■ SHORT TASK A
In the listing, rewrite the stretch from the line containing "coordinates (35, 310)." through the line containing "The height and width of the screenshot is (803, 1512).", replacing "Where is" with "Where can I find" and leaving everything else as it is.

■ SOURCE DOCUMENT
The story appeared in ''The Saturday Evening Post'' (October 24, 1936) and was later published in book form by Farrar & Rinehart, 1937. That same year, it won the O. Henry Award. The author also adapted it in 1938 into a folk opera with music by Douglas Stuart Moore, a fellow Yale University alumnus, member of the American Academy of Arts and Letters, and winner of a Pulitzer Prize. Benét and Dan Totheroh co-authored the film adaptation All That Money Can Buy (RKO, 1941).
==Plot==

Farmer Jabez Stone, from the small town of Cross Corners, New Hampshire, is plagued with unending bad luck, causing him to finally swear "it's enough to make a man want to sell his soul to the devil!" Stone is visited the next day by a stranger, who later identifies himself as "Mr. Scratch," and makes such an offer in exchange for seven years of prosperity. Stone agrees.
After seven years, Stone bargains for an additional three years. After the additional three years, Mr. Scratch refuses any further extension. Wanting out of the deal, Stone convinces famous lawyer and orator Daniel Webster to accept his case.
At midnight of the appointed date, Mr. Scratch arrives and is greeted by Webster, presenting himself as Stone's attorney. Mr. Scratch tells Webster, "I shall call upon you, as a law-abiding citizen, to assist me in taking possession of my property," and so begins the argument. It goes poorly for Webster, since the signature and the contract are clear, and Mr. Scratch will not compromise.
In desperation Webster thunders, "Mr. Stone is an American citizen, and no American citizen may be forced into the service of a foreign prince. We fought England for that in '12 and we'll fight all hell for it again!" To this Mr. Scratch insists on his citizenship, citing his presence at the worst events of the US, concluding, "though I don't like to boast of it, my name is older in this country than yours."
Webster demands a trial as the right of every American. Mr. Scratch agrees after Daniel says that he can select the judge and jury, "so it is an American judge and an American jury." A jury of the damned then enters, "with the fires of hell still upon them." They had all done evil, and had all played a part in the formation of the United States:
*Walter Butler, a Loyalist
*Simon Girty, a Loyalist
*King Philip (Wampanoag chief Metacomet)
*Governor Thomas Dale
*Thomas Morton, a rival of the Plymouth Pilgrims
*The pirate Edward Teach, also known as Blackbeard
*Reverend John Smeet〔Anderson, Charles R. ''Puzzles and Essays from'' ''"The Exchange" - Trick Reference Questions,'' p. 122: "In 'The Devil and Daniel Webster' by Stephen Vincent Benét, there is a character named the Reverend John Smeet. Was this a real person?
: Mrs. Stephen Vincent Benét (1960), in a letter to the ''New York Times Book Review'', claimed that the good reverend was entirely imaginary. Mrs. Benét explained that her husband occasionally used to insert imaginary people into his writings. Benét even quoted from a made-up person named John Cleveland Cotton. He went so far as to write an apocryphal biographical note about Cotton that found its way into Marion King's ''Books and People'' (King, 1954). In this Benét anticipated authors Tim Powers and James Blaylock, who created a poet named William Ashbless."〕
After five other unnamed jurors enter (Benedict Arnold being out "on other business"), the judge enters last – John Hathorne, the infamous and unrepentant executor of the Salem witch trials.

■ SHORT TASK B
According to the passage on "The Devil and Daniel Webster," who wrote the music for the 1938 folk opera?

■ INPUT MATERIAL
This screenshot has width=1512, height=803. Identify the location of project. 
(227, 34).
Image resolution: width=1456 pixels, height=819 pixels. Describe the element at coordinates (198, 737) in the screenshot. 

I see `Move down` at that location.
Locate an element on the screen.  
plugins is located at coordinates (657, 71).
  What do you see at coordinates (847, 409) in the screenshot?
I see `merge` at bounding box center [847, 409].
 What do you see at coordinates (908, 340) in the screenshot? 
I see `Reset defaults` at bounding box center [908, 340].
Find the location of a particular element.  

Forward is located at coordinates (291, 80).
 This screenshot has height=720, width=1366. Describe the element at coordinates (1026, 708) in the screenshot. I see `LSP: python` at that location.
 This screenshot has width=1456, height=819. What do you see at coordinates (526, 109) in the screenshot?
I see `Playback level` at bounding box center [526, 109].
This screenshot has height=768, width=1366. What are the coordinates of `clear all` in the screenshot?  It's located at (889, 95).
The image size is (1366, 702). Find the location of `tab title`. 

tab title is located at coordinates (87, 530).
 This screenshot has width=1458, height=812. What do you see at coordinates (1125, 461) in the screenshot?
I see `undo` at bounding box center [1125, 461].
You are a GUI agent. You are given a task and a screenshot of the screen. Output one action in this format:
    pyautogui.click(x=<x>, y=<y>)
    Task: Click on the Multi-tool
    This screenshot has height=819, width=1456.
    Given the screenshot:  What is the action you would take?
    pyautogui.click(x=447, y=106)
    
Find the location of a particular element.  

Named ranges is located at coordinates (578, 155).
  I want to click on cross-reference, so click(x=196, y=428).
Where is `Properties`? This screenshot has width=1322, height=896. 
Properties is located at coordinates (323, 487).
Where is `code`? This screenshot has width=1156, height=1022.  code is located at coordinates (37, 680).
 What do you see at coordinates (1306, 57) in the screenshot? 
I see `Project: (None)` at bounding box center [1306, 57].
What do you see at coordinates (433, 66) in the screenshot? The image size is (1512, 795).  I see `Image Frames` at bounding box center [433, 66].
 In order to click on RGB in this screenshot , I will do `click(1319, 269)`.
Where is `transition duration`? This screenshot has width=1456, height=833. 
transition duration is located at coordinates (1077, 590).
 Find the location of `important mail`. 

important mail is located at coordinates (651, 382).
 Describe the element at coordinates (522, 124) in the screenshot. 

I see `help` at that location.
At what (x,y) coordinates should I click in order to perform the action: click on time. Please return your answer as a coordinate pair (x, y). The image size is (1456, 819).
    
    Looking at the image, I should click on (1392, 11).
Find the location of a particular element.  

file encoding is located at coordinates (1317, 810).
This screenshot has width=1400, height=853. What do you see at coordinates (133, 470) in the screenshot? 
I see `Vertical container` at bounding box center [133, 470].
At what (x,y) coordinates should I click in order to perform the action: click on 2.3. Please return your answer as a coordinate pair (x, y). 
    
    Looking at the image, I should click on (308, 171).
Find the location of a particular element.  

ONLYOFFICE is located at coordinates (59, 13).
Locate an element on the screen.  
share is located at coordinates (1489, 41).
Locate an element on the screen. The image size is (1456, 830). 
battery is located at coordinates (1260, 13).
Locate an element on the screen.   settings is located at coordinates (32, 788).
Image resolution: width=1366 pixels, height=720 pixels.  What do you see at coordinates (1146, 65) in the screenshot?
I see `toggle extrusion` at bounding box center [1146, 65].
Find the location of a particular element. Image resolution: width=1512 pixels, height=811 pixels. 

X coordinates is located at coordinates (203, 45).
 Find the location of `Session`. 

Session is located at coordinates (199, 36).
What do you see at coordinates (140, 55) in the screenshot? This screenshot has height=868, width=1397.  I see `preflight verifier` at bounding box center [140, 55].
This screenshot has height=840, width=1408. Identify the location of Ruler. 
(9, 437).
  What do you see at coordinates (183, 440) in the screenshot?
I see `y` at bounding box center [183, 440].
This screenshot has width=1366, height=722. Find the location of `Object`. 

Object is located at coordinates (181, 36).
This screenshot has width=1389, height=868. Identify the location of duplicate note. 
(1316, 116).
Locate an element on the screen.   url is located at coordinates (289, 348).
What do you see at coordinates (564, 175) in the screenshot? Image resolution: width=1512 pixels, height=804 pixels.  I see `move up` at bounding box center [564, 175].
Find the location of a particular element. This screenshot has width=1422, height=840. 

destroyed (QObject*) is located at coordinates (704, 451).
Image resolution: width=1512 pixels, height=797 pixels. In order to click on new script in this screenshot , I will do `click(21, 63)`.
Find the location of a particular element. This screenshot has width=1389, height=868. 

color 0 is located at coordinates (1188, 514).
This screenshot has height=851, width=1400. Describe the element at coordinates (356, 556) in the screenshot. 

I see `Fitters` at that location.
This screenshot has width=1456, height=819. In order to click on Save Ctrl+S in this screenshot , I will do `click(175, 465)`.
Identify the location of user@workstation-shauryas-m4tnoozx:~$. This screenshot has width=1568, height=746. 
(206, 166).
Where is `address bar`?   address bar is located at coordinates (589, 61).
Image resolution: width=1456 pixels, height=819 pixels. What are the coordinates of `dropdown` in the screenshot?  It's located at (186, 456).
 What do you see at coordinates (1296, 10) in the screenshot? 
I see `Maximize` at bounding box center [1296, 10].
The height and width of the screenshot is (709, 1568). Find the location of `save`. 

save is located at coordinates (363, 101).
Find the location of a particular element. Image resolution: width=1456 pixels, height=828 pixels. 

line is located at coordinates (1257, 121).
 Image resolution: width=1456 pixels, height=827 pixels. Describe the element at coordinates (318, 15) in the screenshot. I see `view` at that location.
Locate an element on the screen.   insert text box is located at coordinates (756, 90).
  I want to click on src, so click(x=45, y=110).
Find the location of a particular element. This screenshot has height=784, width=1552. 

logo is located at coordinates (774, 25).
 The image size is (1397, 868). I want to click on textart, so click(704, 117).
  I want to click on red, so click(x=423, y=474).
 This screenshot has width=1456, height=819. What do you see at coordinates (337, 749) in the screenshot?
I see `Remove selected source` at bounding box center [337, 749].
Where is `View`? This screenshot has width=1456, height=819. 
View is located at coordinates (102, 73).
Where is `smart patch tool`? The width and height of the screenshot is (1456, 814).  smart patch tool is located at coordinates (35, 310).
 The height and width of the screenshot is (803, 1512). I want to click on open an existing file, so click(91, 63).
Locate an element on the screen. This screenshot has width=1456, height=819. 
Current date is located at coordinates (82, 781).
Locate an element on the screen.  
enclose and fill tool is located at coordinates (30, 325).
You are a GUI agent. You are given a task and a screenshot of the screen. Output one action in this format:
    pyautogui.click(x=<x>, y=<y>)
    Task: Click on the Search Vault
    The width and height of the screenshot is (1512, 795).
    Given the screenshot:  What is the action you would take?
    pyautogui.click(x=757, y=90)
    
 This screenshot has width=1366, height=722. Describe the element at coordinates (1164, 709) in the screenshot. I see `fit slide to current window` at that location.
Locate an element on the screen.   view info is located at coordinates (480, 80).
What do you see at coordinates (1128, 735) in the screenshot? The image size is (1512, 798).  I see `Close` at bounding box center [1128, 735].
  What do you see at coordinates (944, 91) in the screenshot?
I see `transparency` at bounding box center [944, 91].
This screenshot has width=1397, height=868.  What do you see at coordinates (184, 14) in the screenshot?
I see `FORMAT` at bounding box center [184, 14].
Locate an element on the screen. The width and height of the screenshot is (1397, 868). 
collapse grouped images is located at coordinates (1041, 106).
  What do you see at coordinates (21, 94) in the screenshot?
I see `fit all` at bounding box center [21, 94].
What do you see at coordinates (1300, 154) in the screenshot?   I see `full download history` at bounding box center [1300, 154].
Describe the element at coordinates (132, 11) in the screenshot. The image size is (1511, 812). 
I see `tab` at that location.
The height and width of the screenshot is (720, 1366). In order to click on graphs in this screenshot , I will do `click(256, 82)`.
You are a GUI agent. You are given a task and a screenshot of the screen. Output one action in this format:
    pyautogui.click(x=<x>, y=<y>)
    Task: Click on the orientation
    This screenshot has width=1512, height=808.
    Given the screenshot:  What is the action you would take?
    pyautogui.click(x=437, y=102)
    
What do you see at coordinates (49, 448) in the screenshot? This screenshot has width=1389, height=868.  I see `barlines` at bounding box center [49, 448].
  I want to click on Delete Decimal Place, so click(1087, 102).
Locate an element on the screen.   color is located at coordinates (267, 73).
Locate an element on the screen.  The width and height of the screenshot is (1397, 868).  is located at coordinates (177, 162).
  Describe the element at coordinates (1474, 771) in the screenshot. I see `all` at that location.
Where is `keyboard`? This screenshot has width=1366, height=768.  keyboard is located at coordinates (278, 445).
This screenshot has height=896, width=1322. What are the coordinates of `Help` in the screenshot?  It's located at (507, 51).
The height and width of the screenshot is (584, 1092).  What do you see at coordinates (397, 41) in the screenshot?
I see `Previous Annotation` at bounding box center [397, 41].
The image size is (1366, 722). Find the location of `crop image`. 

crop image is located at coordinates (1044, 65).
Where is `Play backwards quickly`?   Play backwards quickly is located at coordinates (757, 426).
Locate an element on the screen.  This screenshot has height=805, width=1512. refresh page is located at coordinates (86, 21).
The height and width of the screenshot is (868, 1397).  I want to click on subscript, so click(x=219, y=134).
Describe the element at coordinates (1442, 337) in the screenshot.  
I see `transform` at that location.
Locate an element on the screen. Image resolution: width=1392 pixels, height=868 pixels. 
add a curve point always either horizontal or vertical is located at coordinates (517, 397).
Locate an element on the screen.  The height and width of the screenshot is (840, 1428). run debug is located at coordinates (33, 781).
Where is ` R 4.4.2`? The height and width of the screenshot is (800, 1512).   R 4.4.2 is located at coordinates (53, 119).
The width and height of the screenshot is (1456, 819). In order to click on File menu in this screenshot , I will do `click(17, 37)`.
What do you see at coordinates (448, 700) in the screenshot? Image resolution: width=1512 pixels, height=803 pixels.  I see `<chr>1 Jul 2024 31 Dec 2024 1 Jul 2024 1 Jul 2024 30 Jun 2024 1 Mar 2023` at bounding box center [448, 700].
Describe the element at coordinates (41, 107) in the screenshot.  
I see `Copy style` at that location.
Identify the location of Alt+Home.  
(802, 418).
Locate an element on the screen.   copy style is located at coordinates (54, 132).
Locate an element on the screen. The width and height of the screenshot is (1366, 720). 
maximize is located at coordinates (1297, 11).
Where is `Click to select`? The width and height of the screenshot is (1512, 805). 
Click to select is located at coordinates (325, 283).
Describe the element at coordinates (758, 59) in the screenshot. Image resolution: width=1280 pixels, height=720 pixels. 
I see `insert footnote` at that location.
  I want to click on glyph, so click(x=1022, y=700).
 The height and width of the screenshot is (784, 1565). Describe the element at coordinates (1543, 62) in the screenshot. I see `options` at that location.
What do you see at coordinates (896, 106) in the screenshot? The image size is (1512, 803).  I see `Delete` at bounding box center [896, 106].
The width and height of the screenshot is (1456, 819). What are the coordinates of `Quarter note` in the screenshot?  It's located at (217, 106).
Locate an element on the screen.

■ CORRECT ANSWER A
Where can I find `smart patch tool`? The width and height of the screenshot is (1456, 814).  smart patch tool is located at coordinates (35, 310).
 The height and width of the screenshot is (803, 1512). I want to click on open an existing file, so click(91, 63).

■ CORRECT ANSWER B
Douglas Stuart Moore